The results are important, and point to the importance of considering context when determining an appropriate transfusion trigger. In the younger noncardiac population, it is clear that a restrictive strategy (transfusion when hemoglobin concentration decreases below 70 g/l) is superior. In our view, this should be the policy for this population. Conversely, application of a restrictive strategy (transfusion when hemoglobin concentration decreases below 80 g/l) during cardiovascular surgery did not increase ischemic events or infections, but was associated with a disturbing trend toward increased mortality. Ongoing studies, such as the Transfusion Requirements in Cardiac Surgery III trial (Clinicaltrials.gov NCT 02042898), will better inform any policies with respect to appropriate transfusion triggers in cardiac surgery.

Finally, in noncardiac surgery, a restrictive strategy (transfusion when hemoglobin concentration decreases below 80 g/l) increased ischemic events, but surprisingly did not affect the mortality rate. The current guidelines in this patient population are largely based on, and consistent with, the restrictive transfusion strategy employed in the Functional Outcomes in Cardiovascular Patients Undergoing Hip Fracture Repair trial.12  In this randomized controlled trial comparing transfusion triggers in high cardiac risk, predominately elderly female, patients after hip fracture surgery, the restrictive transfusion threshold was 80 g/l. Importantly, the Functional Outcomes in Cardiovascular Patients Undergoing Hip Fracture Repair trial incorporated a provision to transfuse at any time if there were “symptoms.” Notably, the trial found that rapid bleeding, heart failure, hypotension, and tachycardia occurred frequently and more often in the restrictive strategy arm. But when these hemodynamic symptoms were treated, there were no differences in postoperative myocardial injury or deaths at either 30 days or 3 yr.13  Thus, on the basis of this trial at least, a practice of administering erythrocyte concentrate when the hemoglobin concentration decreases to 80 g/l with the provision for earlier symptomatic transfusion appears both safe and economical. Whether this treatment plan is generalizable to other populations requires further study.
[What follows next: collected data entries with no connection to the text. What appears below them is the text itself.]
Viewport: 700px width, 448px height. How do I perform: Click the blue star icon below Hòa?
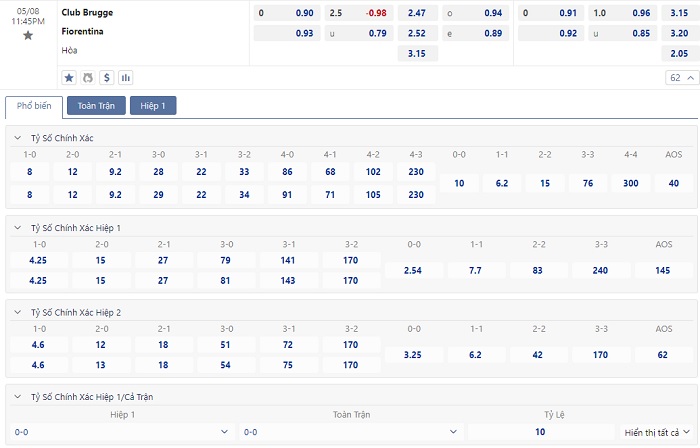pyautogui.click(x=69, y=77)
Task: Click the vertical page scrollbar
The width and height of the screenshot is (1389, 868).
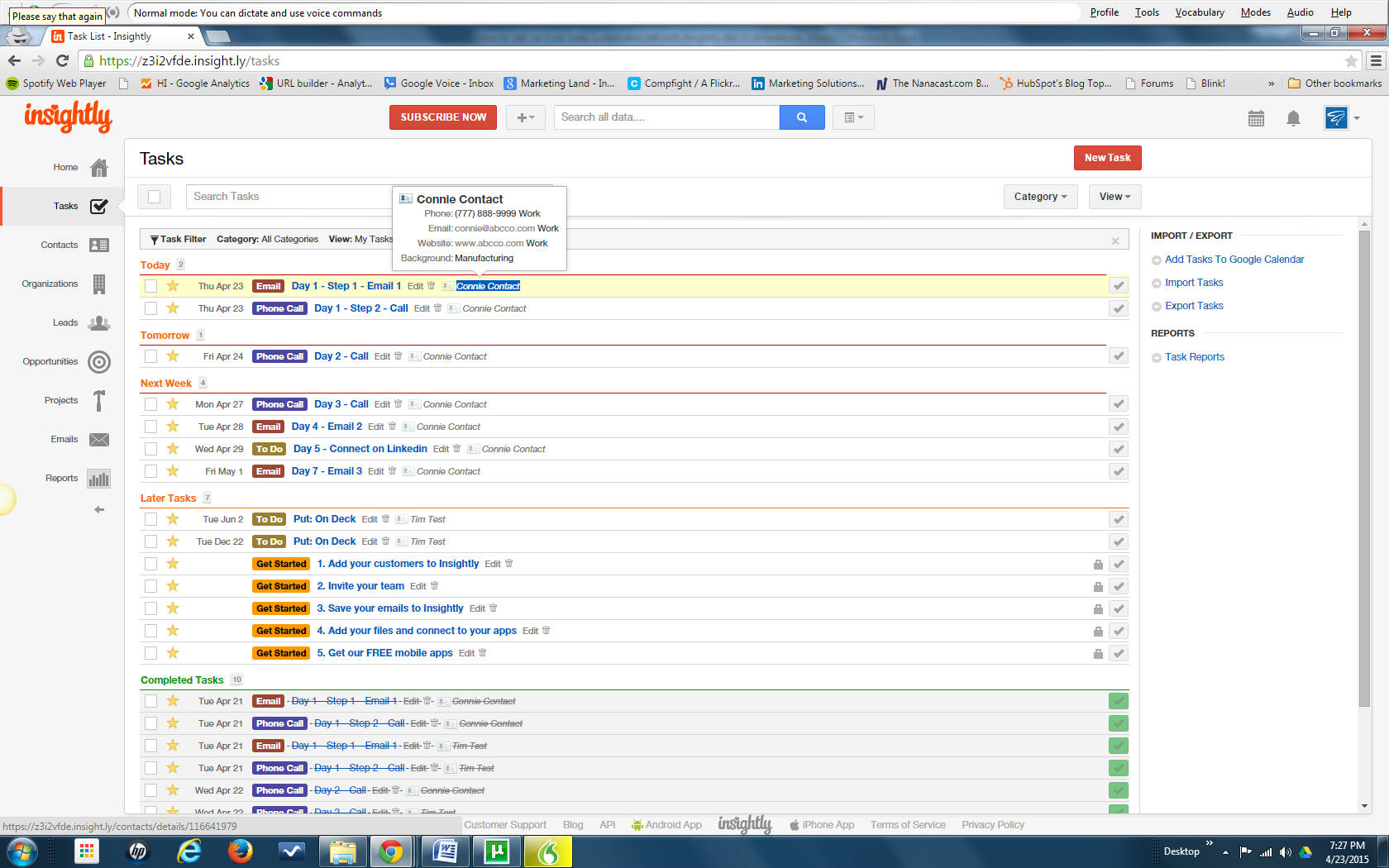Action: click(1364, 463)
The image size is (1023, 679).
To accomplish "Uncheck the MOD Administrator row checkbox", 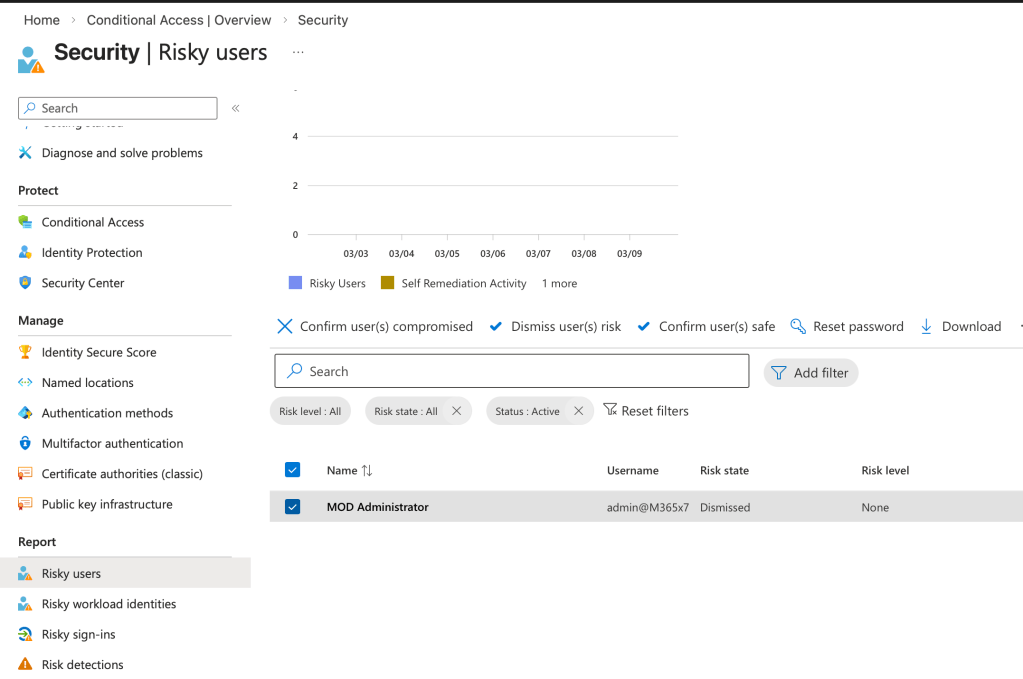I will (x=292, y=507).
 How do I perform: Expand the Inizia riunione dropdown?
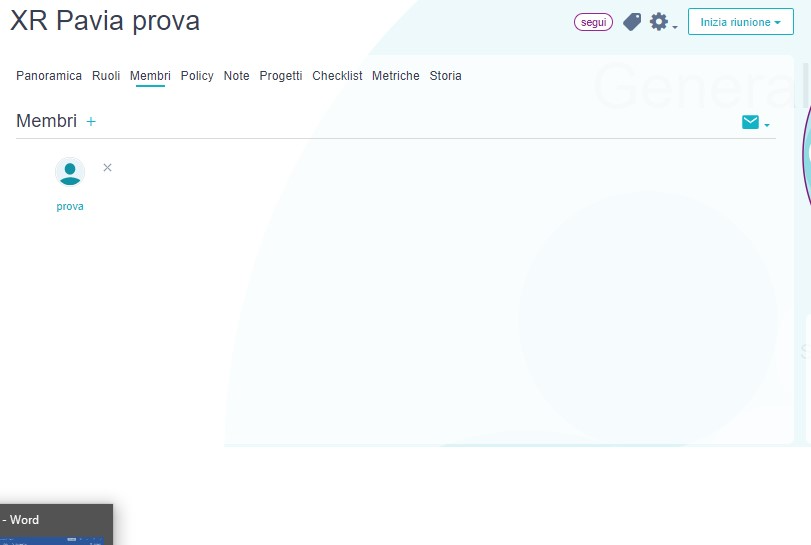click(x=740, y=22)
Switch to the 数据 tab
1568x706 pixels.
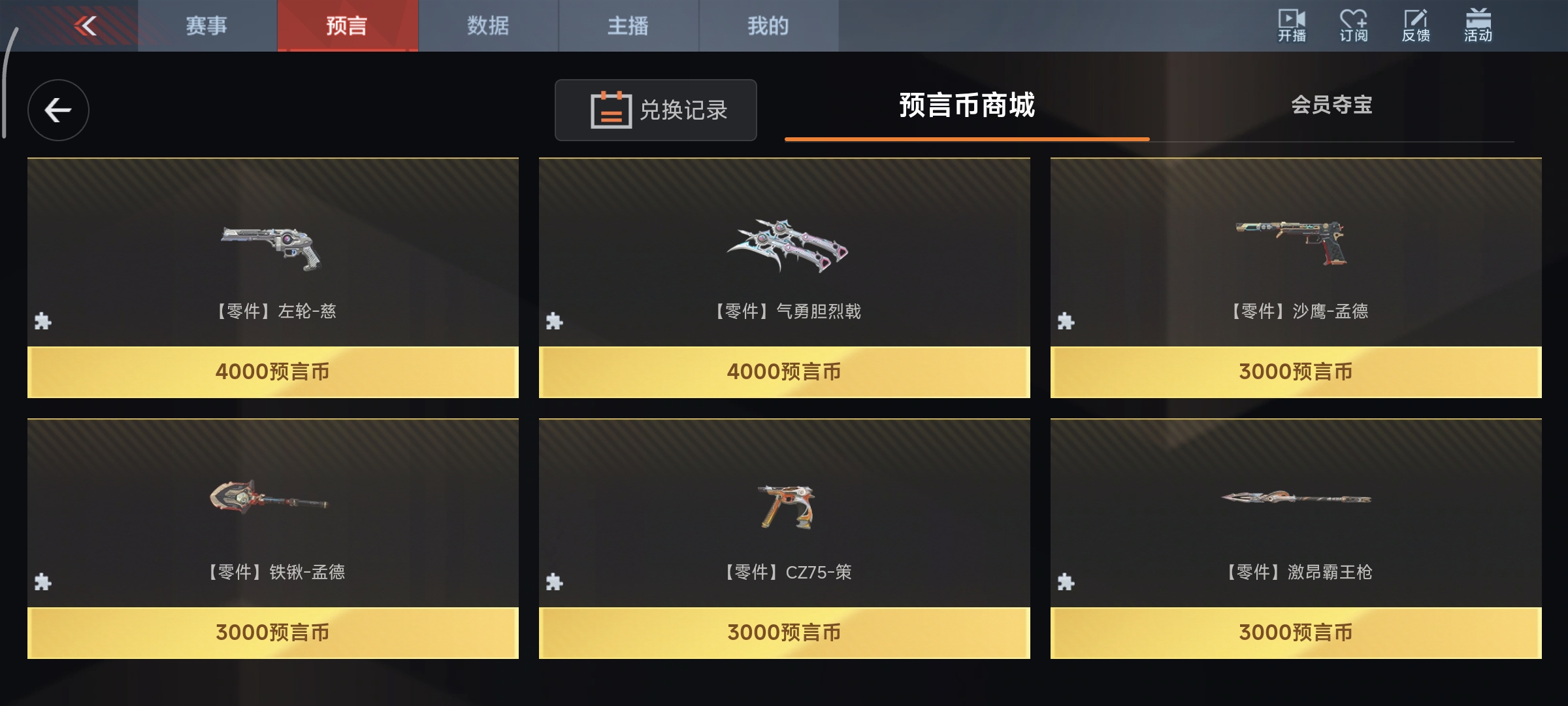pyautogui.click(x=488, y=25)
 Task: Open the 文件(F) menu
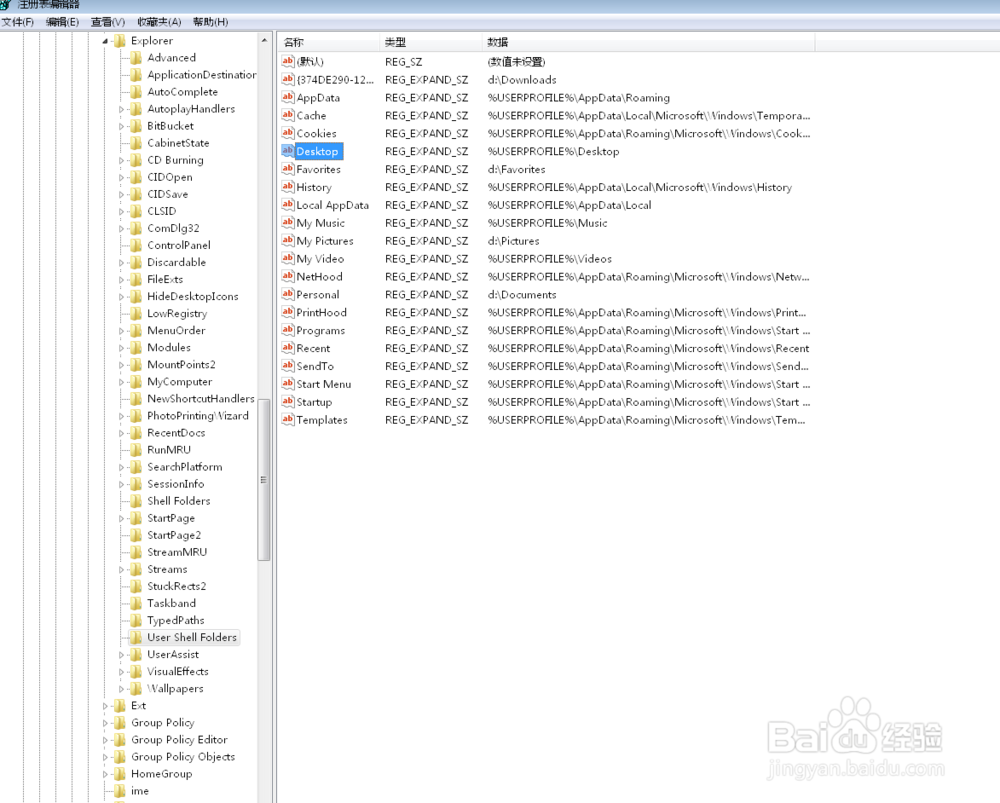(18, 21)

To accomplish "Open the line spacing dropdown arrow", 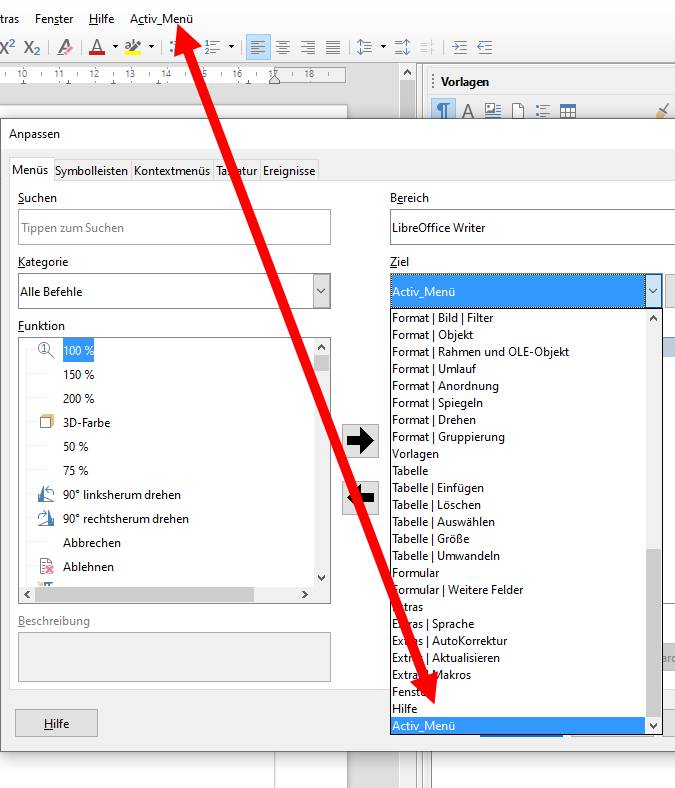I will [383, 47].
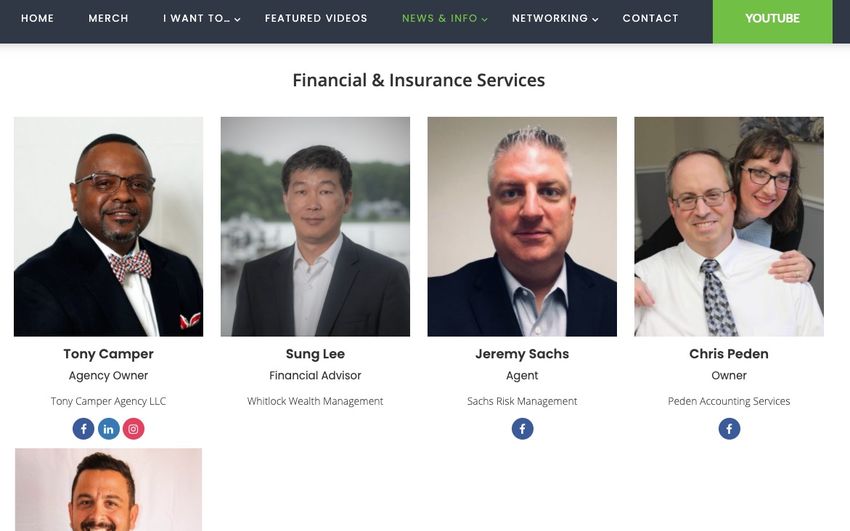Viewport: 850px width, 531px height.
Task: Visit Chris Peden's Facebook page icon
Action: point(729,429)
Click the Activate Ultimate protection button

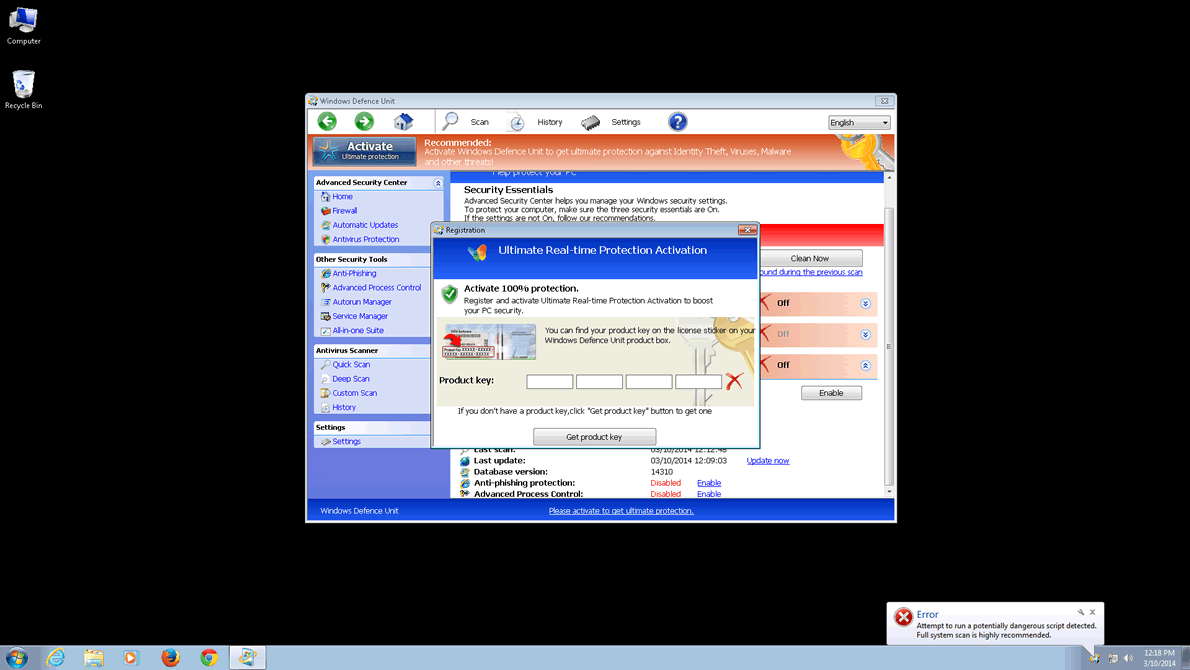tap(364, 151)
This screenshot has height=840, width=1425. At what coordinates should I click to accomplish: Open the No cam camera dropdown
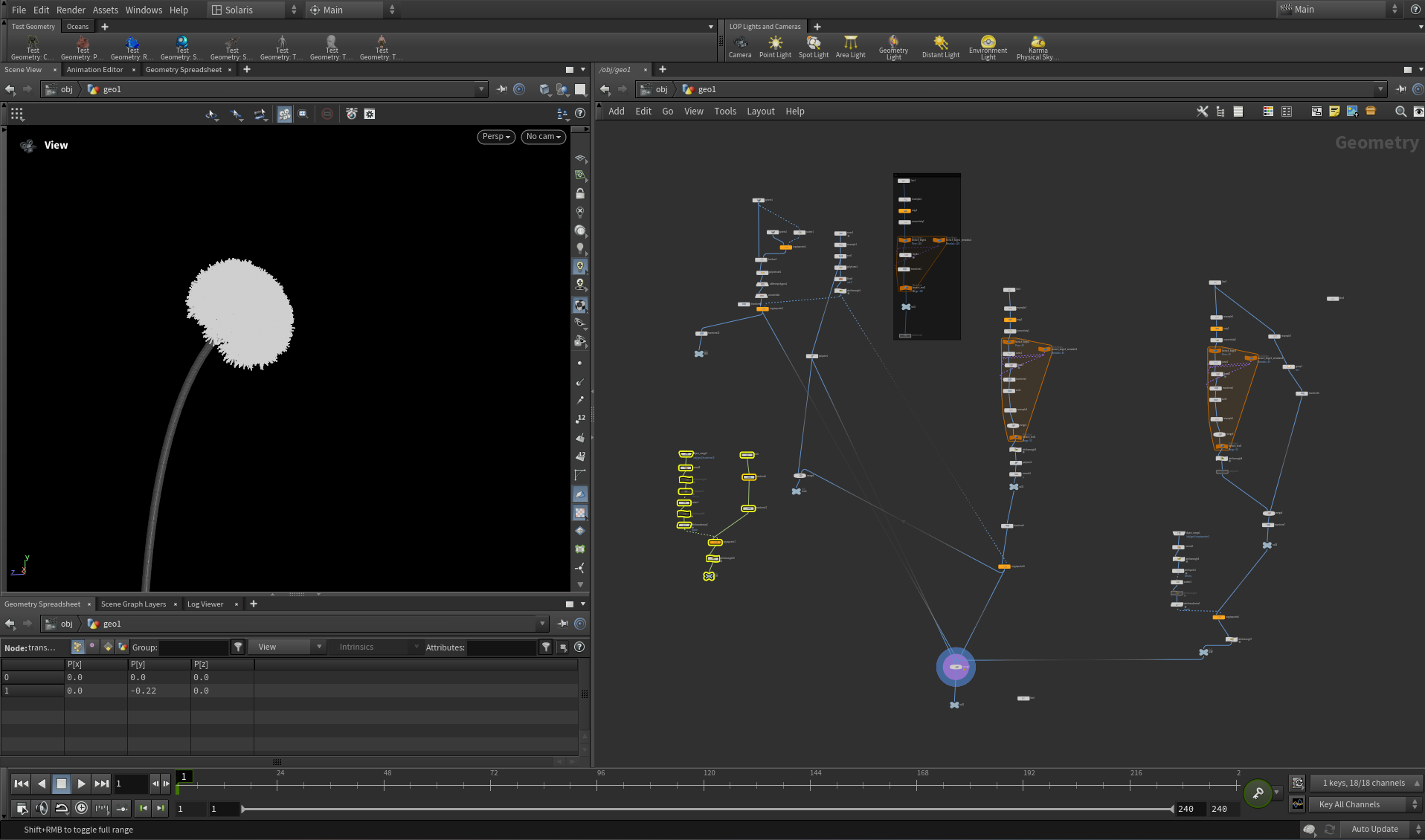click(543, 137)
While the study by Hovaguimian and Myles provides important guidance on how best to transfuse anemic surgical patients, transfusion is just one component of a comprehensive strategy to mitigate the perioperative risks of anemia. There is a critical need to study preoperative interventions, such as iron and erythropoietin, to potentially reduce preoperative anemia.14  In addition, an overall strategy must incorporate methods for minimizing perioperative blood loss, such as appropriate fluid administration protocols, protocols for managing long-term preoperative anticoagulants15  or antiplatelet agents,16  appropriate thromboprophylaxis regimens,17  maintenance of normothermia,18  targeted use of antifibrinolytics,19  and careful surgical technique. In this scheme, transfusion is considered the “last resort” in anemia management, further restricting exposure to the risks of blood products.

Supported by the R. Fraser Elliot Chair in Cardiac Research University Health Network (to Dr. Beattie), a Merit Award from the Department of Anesthesia at the University of Toronto, Toronto, Ontario, Canada (to Dr. Beattie), a New Investigator Award from the Canadian Institutes of Health Research, Ottawa, Ontario, Canada (to Dr. Wijeysundera), and a Merit Award from the Department of Anesthesia at the University of Toronto, Toronto, Ontario, Canada (to Dr. Wijeysundera).

The authors are not supported by, nor maintain any financial interest in, any commercial activity that may be associated with the topic of this article.